What Happens If a Vendor Provides the Wrong SSN? CP2100 Notices, B-Notices, and Next Steps
A wrong SSN from an independent contractor carries the same compliance chain as a wrong EIN from a business vendor — CP2100 notice, B-Notice requirement, backup withholding exposure, potential 972CG penalty — but with one additional layer of complexity: SSN mismatches for individuals are more likely to involve name formatting issues alongside the TIN error. A contractor who submits "Mike Johnson" when the IRS has "Michael A. Johnson" on file, or who transposes two digits in their SSN on a handwritten W-9, creates a mismatch that the payer is accountable for correcting. The payer can't control what the contractor submits. They can control whether it's validated before the first payment or discovered after the first filing.
Why Wrong SSN Situations Are Common for Individual Contractors
SSN mismatches for individuals occur more frequently than EIN mismatches for business entities, for a straightforward reason: individuals are more likely to complete W-9 forms by hand, more likely to use informal name variations, and more likely to be unfamiliar with which name the IRS has on file for their SSN.
- TIN mismatch: The SSN digits are wrong — transposed, missing, or copied incorrectly. The number doesn't resolve to any IRS record, or resolves to a different individual entirely.
- Name mismatch: The SSN is correct, but the name submitted doesn't match the name the IRS has registered for that SSN — nickname instead of legal name, maiden name not updated after marriage, missing middle initial the IRS record includes.
Both produce the same CP2100 result at filing.
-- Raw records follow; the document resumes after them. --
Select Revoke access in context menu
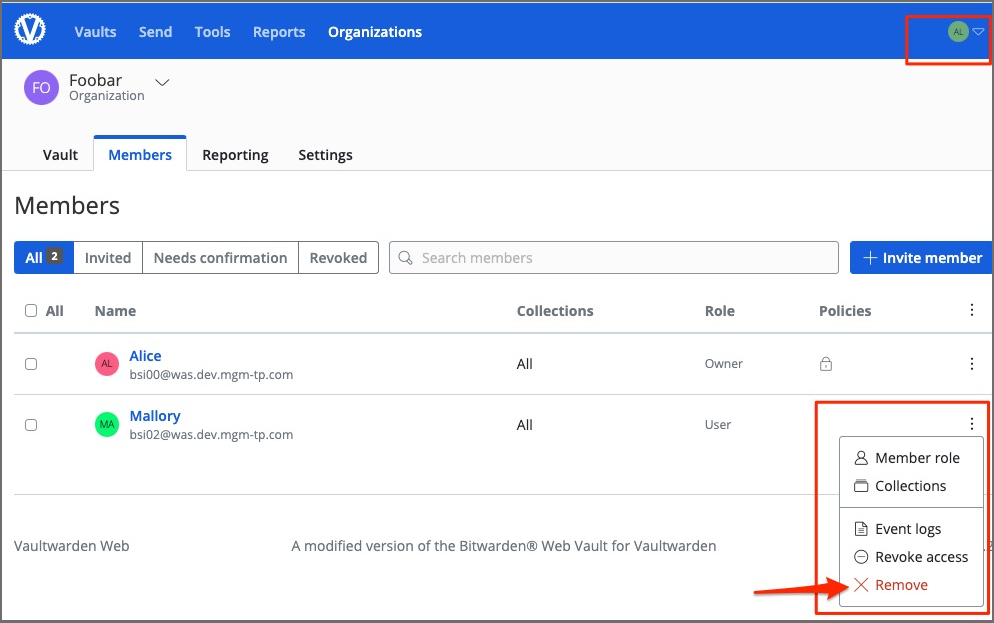994x623 pixels. [920, 557]
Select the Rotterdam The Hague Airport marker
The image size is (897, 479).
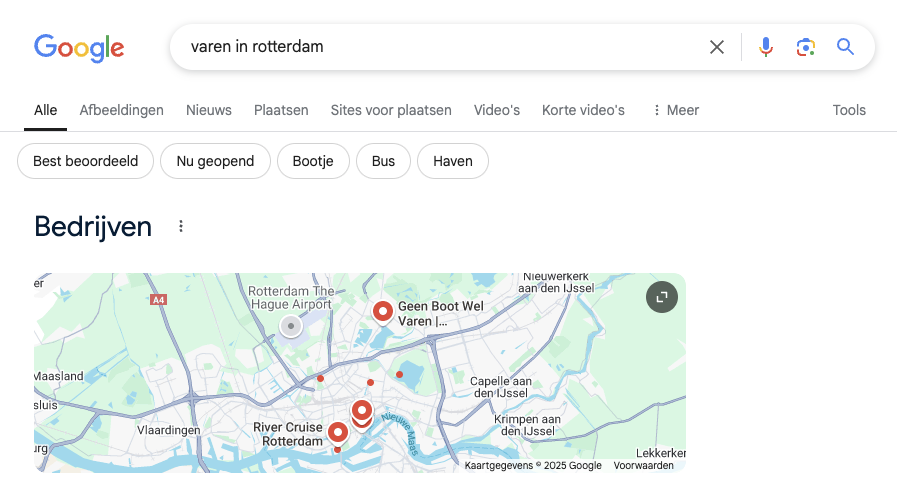pyautogui.click(x=291, y=326)
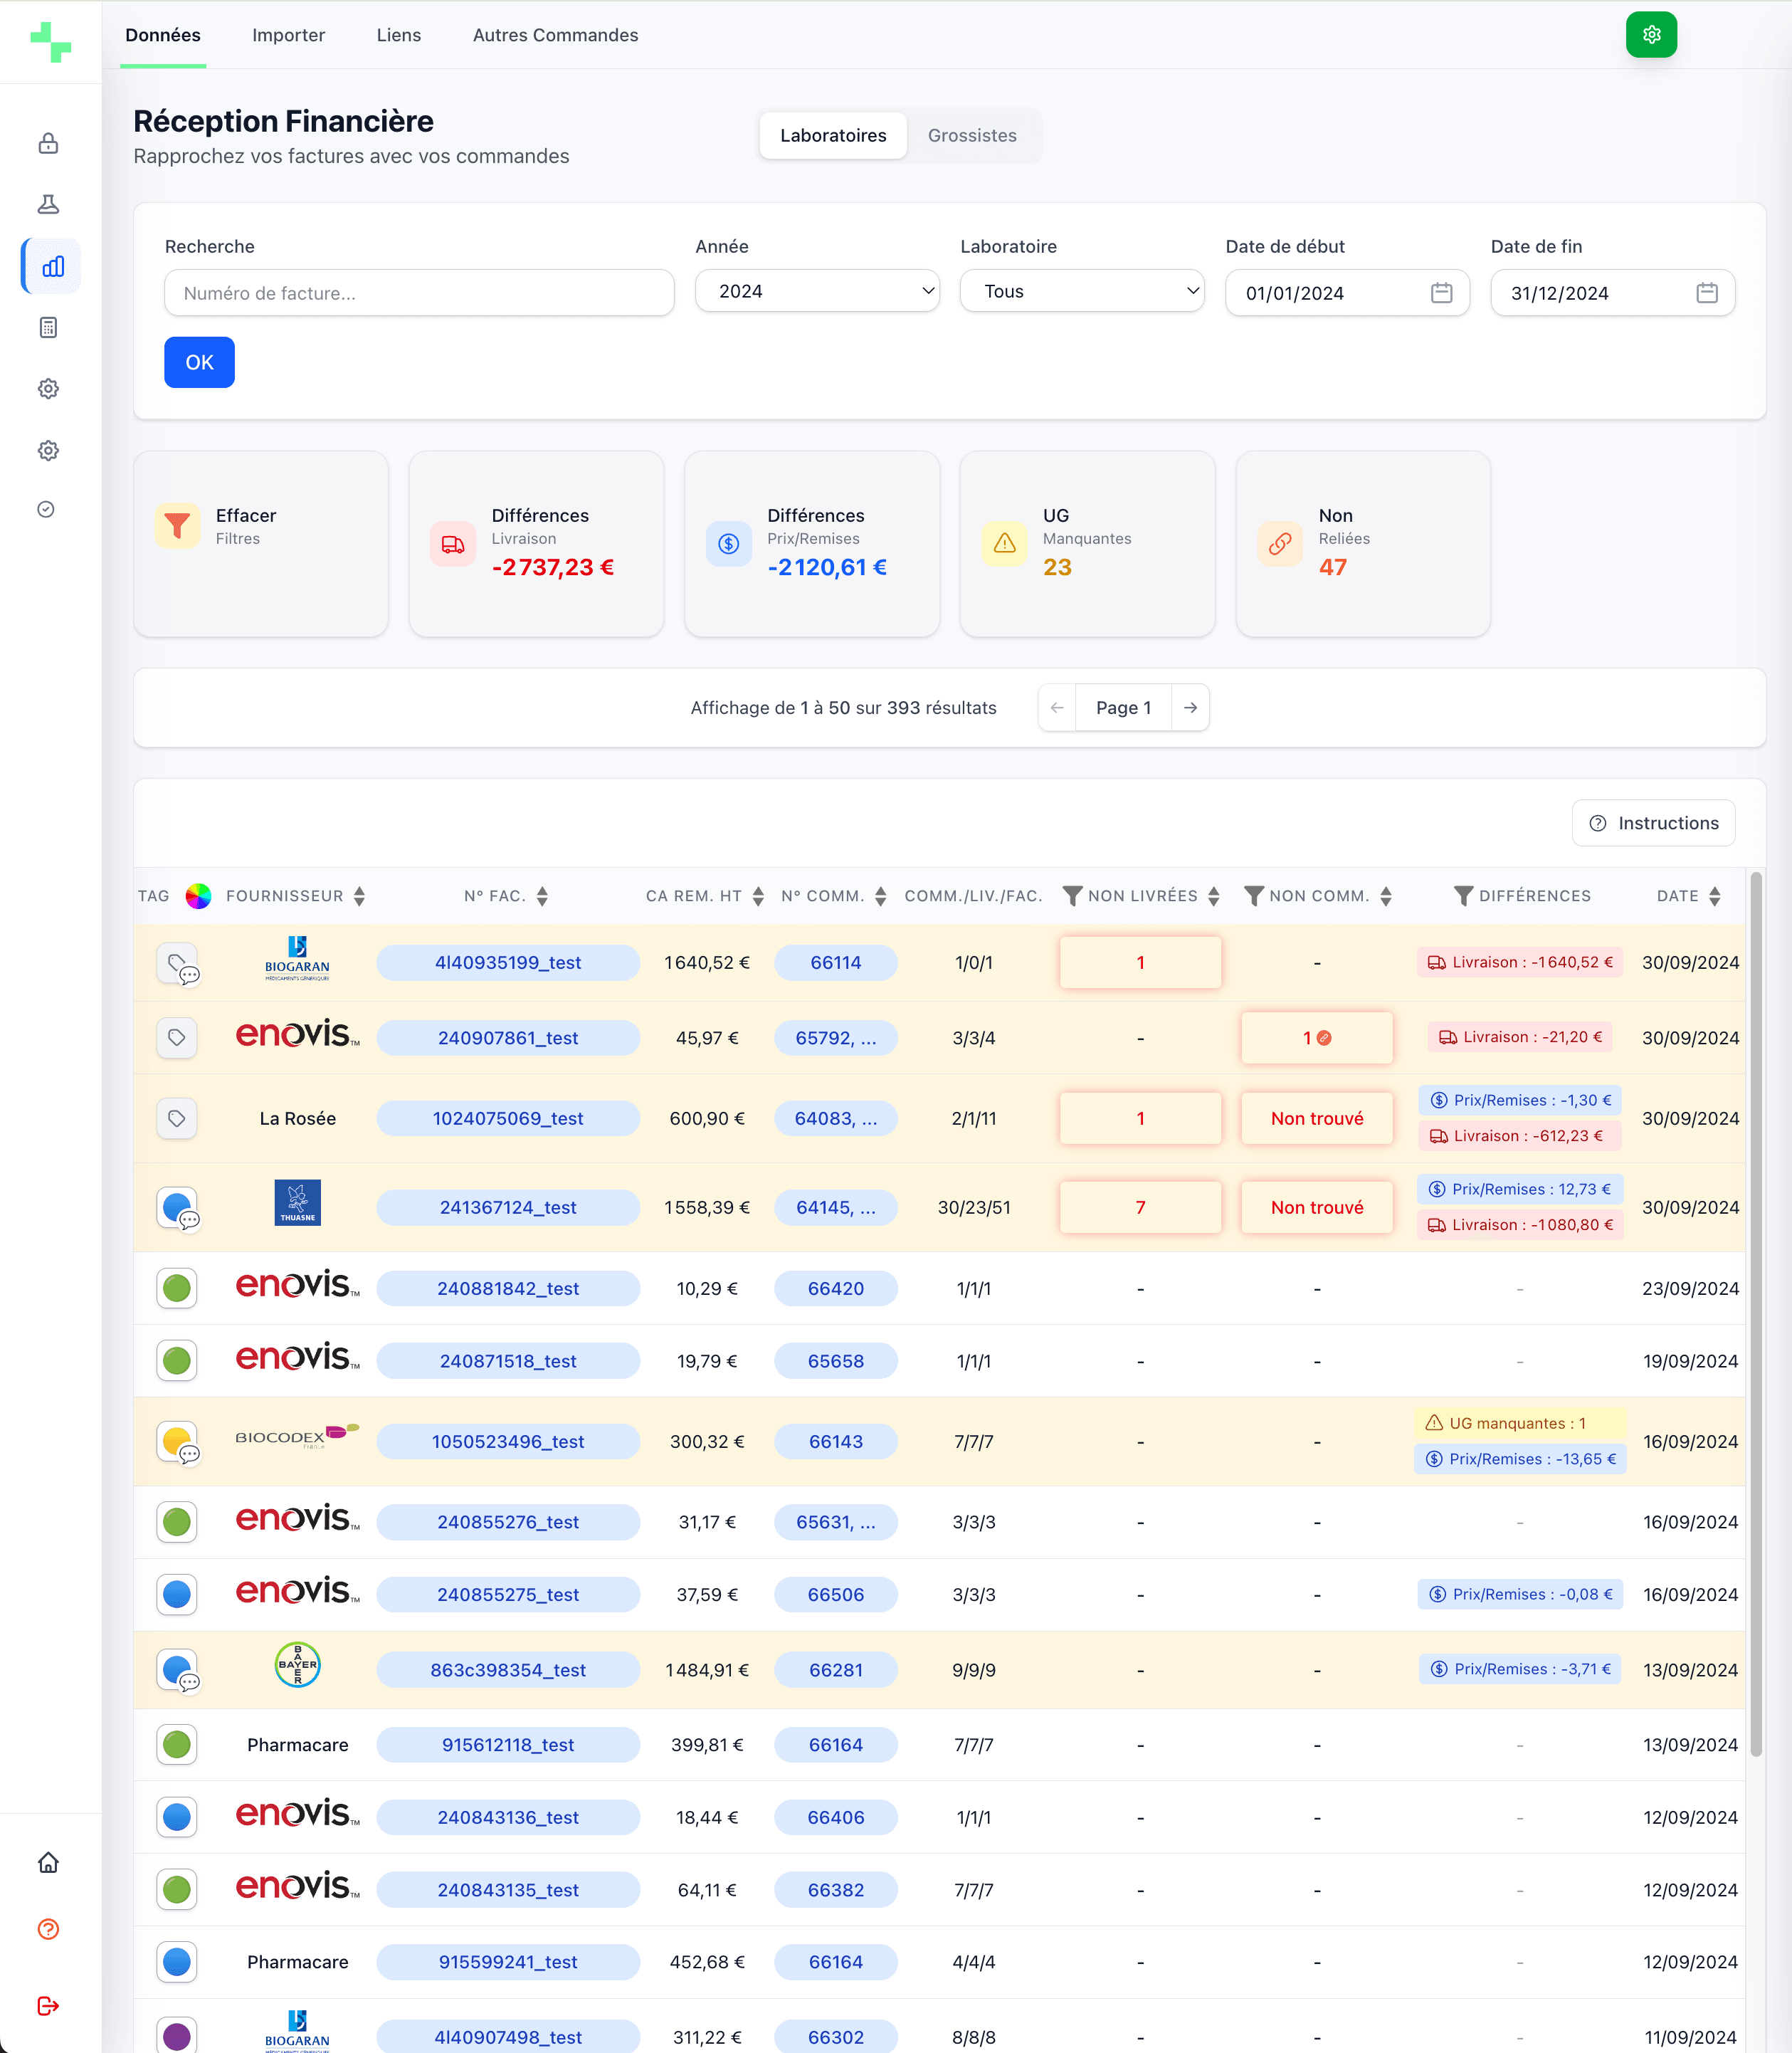Expand the Laboratoire dropdown set to Tous
This screenshot has height=2053, width=1792.
coord(1082,291)
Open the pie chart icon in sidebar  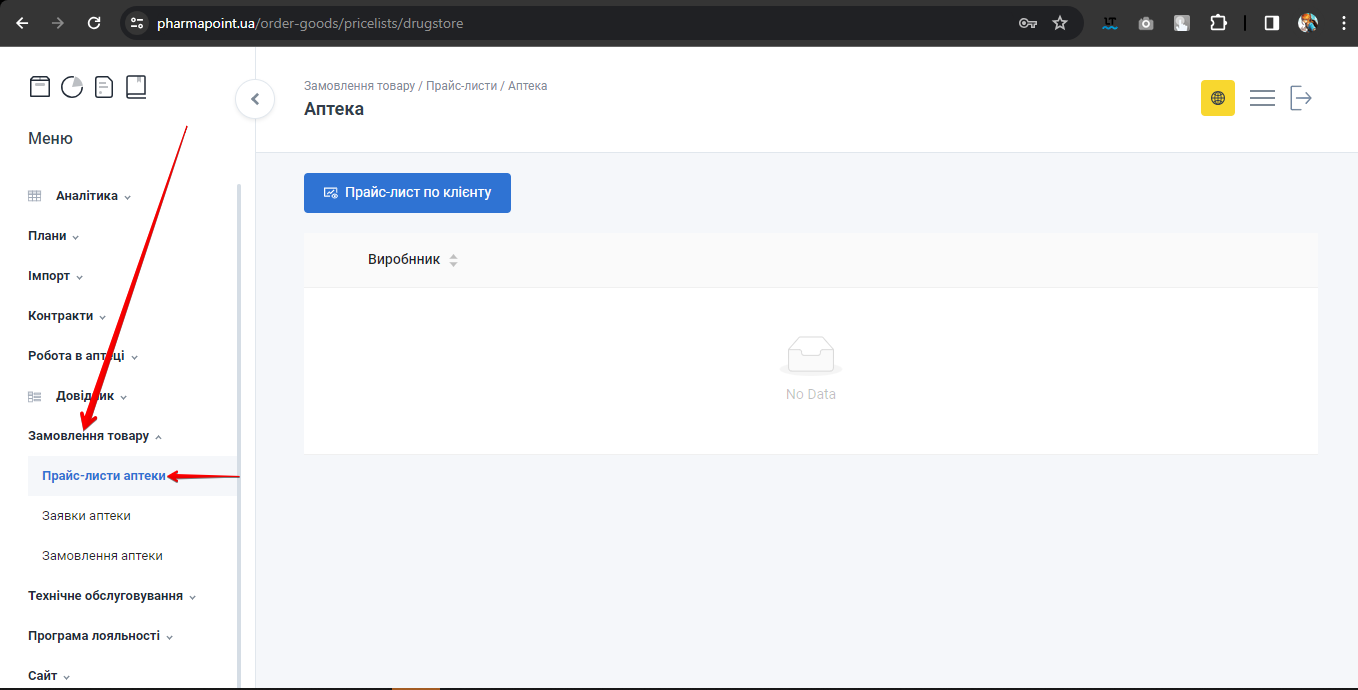point(72,87)
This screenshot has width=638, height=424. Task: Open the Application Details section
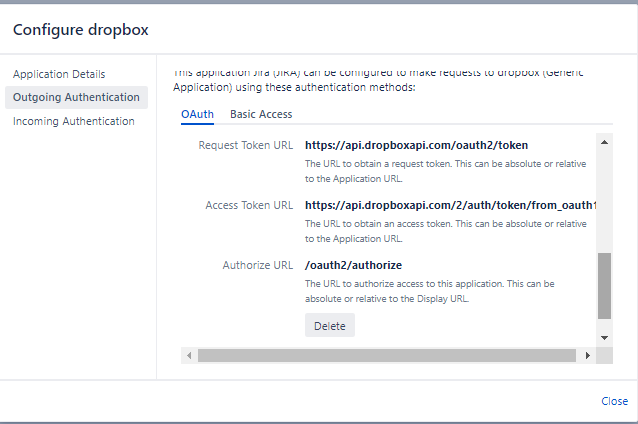59,74
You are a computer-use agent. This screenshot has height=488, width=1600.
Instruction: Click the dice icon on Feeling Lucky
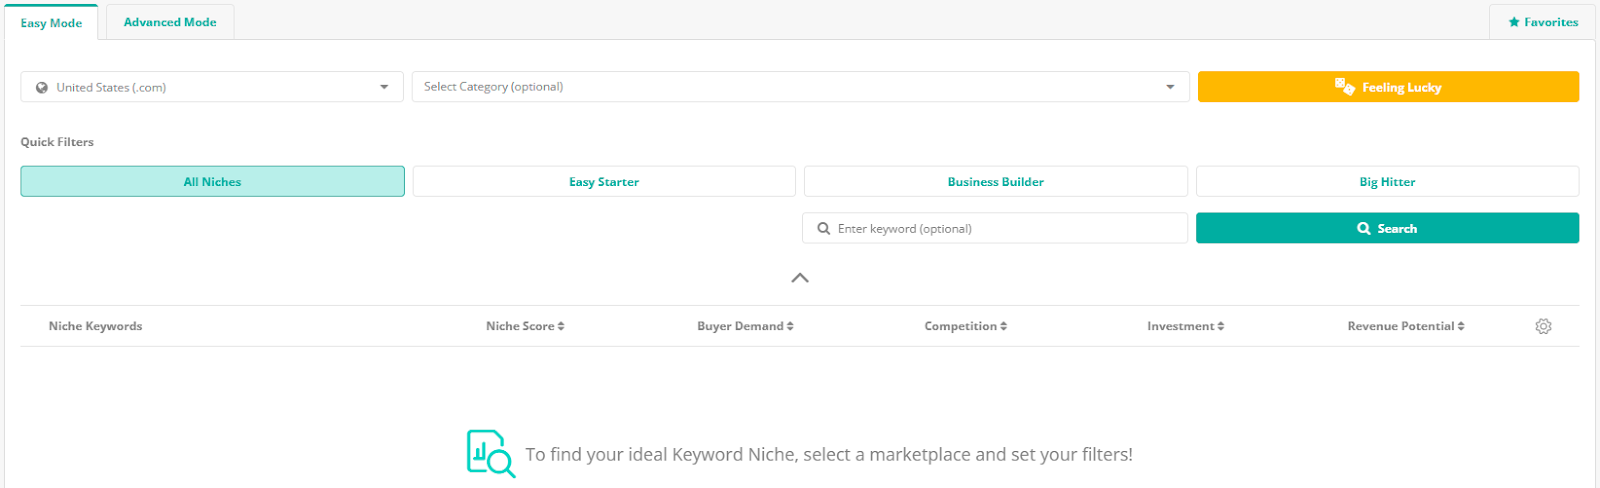[1344, 87]
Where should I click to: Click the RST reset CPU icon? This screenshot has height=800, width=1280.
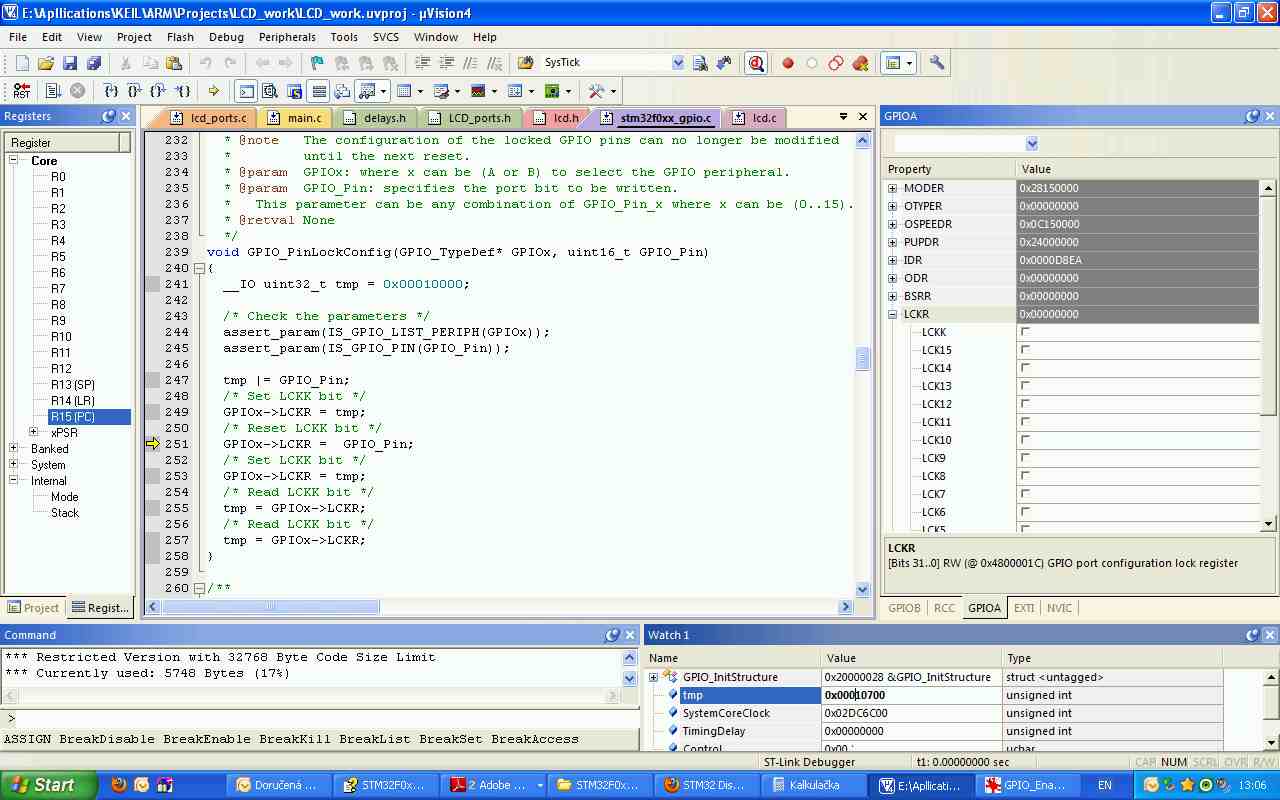point(21,91)
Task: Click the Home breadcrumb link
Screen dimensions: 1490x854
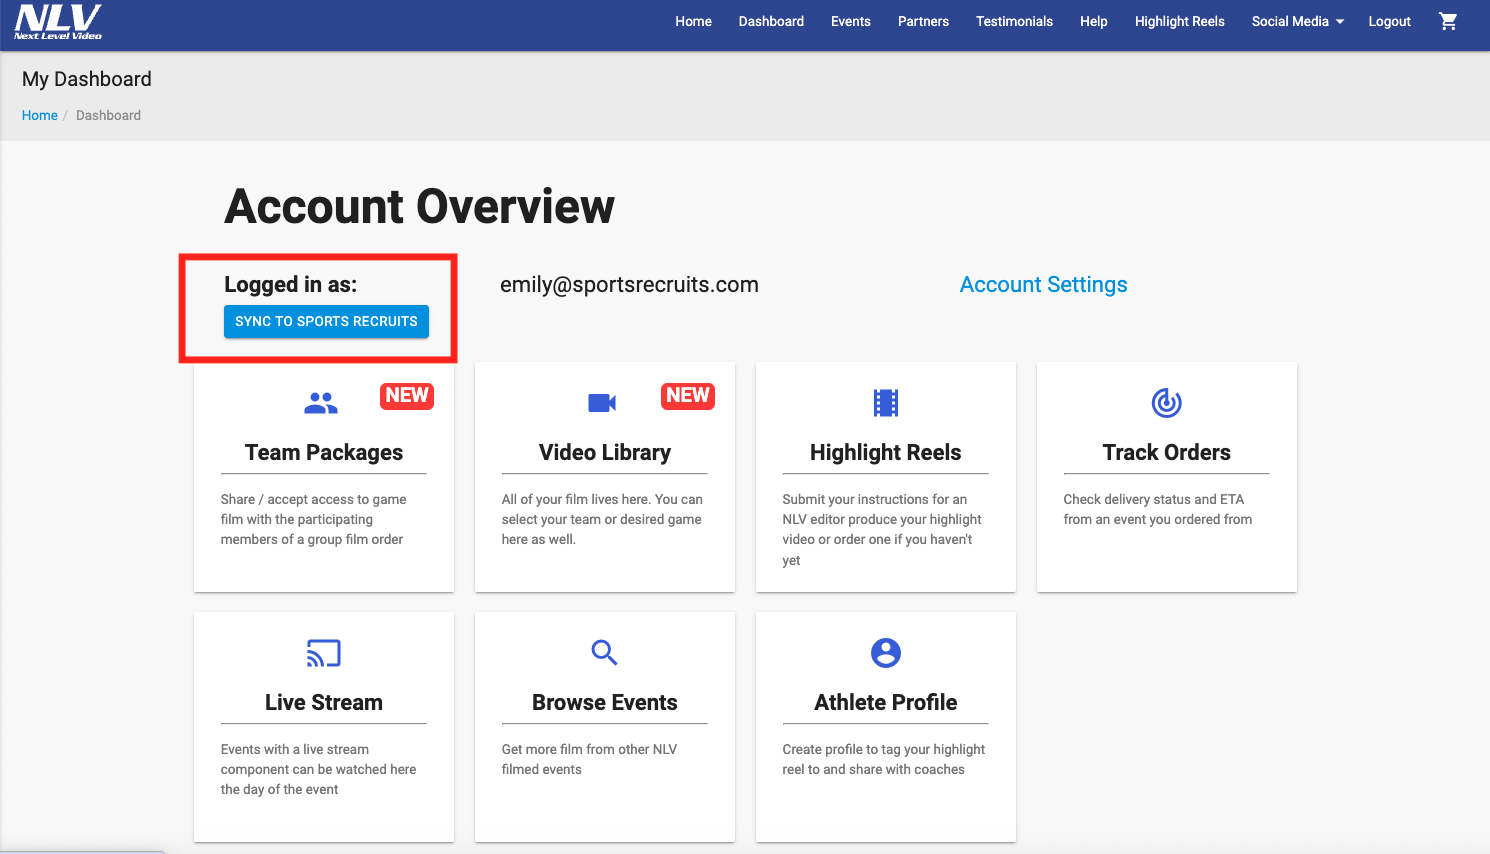Action: pos(40,115)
But the correction process is different: a digit error in the SSN requires a corrected W-9 with the right number confirmed; a name mismatch requires confirming the exact legal name registered with the SSA and IRS — which is the name on the contractor's Social Security card, not the name they use day-to-day.
The Compliance Sequence Triggered by a Wrong SSN
| Stage | What Happens |
|---|---|
| At filing | 1099-NEC filed with incorrect SSN — IRS name + TIN match fails |
| Post-filing | IRS issues CP2100 / CP2100A listing the contractor as a mismatch |
| Within 15 business days | Payer must send B-Notice to the contractor |
| Within 30 days | Contractor must respond with corrected taxpayer information |
| If contractor doesn't respond | Backup withholding (24%) may apply on future payments |
| If unresolved | IRS Notice 972CG — formal penalty assessment |
| Corrected filings | Payer may need to file corrected 1099-NEC with the right SSN |
The payer is responsible for this sequence regardless of whether the contractor caused the error. Documented good-faith effort — collecting the W-9, running TIN matching, requesting correction when a mismatch is identified — is the primary defense available. But the compliance obligations exist independent of fault.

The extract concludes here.